[Item-finding records]
start

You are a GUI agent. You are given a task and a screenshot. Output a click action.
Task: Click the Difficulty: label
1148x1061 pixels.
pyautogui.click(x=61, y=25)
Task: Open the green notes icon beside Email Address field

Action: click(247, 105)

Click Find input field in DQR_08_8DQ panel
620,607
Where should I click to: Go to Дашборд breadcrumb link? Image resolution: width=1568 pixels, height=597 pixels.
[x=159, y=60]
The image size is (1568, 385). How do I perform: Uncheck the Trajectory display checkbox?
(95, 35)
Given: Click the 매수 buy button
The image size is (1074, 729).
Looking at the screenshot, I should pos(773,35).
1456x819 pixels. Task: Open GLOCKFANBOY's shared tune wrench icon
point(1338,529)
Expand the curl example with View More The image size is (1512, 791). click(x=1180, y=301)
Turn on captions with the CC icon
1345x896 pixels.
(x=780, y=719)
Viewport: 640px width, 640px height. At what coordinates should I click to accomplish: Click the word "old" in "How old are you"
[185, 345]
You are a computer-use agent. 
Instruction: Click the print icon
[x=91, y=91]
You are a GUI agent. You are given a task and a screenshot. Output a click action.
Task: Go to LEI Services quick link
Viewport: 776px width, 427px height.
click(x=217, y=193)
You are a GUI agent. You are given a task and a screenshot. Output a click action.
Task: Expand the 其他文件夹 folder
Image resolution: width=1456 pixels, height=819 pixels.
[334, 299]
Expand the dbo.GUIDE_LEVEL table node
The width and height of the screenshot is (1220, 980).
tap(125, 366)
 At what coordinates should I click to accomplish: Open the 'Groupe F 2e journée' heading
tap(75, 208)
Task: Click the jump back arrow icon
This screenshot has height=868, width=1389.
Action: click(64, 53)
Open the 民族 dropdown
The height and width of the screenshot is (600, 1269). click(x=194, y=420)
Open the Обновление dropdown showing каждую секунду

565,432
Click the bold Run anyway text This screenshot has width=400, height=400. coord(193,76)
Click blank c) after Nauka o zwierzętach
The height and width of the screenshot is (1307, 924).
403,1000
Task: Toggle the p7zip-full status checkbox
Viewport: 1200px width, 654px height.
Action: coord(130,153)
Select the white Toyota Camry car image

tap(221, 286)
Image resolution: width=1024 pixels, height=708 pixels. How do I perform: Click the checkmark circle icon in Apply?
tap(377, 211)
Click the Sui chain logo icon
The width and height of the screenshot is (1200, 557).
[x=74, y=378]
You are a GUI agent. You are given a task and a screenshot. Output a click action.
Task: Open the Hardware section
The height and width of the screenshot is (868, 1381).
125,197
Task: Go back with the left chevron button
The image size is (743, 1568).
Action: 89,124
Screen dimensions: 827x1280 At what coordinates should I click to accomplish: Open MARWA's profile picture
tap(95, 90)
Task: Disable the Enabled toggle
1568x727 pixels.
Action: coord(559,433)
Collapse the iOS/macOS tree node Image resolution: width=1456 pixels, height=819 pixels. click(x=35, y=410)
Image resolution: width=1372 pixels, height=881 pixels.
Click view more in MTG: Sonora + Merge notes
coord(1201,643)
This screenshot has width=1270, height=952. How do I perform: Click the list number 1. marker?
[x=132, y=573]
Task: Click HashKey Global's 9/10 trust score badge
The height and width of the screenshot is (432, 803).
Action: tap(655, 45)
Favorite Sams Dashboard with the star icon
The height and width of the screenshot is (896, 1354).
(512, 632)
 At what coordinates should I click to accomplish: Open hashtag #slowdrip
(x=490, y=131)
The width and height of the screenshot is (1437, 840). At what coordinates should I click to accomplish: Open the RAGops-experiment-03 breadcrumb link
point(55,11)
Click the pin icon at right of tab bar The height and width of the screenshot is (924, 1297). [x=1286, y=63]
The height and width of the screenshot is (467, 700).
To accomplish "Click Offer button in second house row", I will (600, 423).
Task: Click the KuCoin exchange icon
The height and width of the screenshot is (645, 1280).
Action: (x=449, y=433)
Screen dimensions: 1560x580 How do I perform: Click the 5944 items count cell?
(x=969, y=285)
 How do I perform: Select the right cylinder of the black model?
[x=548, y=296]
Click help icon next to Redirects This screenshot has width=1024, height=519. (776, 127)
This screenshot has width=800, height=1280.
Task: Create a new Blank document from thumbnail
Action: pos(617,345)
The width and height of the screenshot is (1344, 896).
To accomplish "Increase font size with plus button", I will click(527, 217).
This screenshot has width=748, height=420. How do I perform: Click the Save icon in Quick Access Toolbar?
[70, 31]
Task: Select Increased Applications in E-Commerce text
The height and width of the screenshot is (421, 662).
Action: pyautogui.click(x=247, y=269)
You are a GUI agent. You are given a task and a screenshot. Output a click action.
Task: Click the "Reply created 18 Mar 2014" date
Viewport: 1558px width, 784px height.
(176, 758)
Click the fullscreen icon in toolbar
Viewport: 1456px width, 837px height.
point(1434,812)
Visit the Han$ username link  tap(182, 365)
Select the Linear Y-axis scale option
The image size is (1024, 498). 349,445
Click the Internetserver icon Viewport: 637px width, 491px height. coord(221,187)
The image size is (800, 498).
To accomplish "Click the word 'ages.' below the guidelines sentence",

end

Exercise requirements.
List each line of the data above that contains the string "notes". Case counts.

Solution to this exercise.
Task: Open the green notes icon beside Email Address field
Click view more in MTG: Sonora + Merge notes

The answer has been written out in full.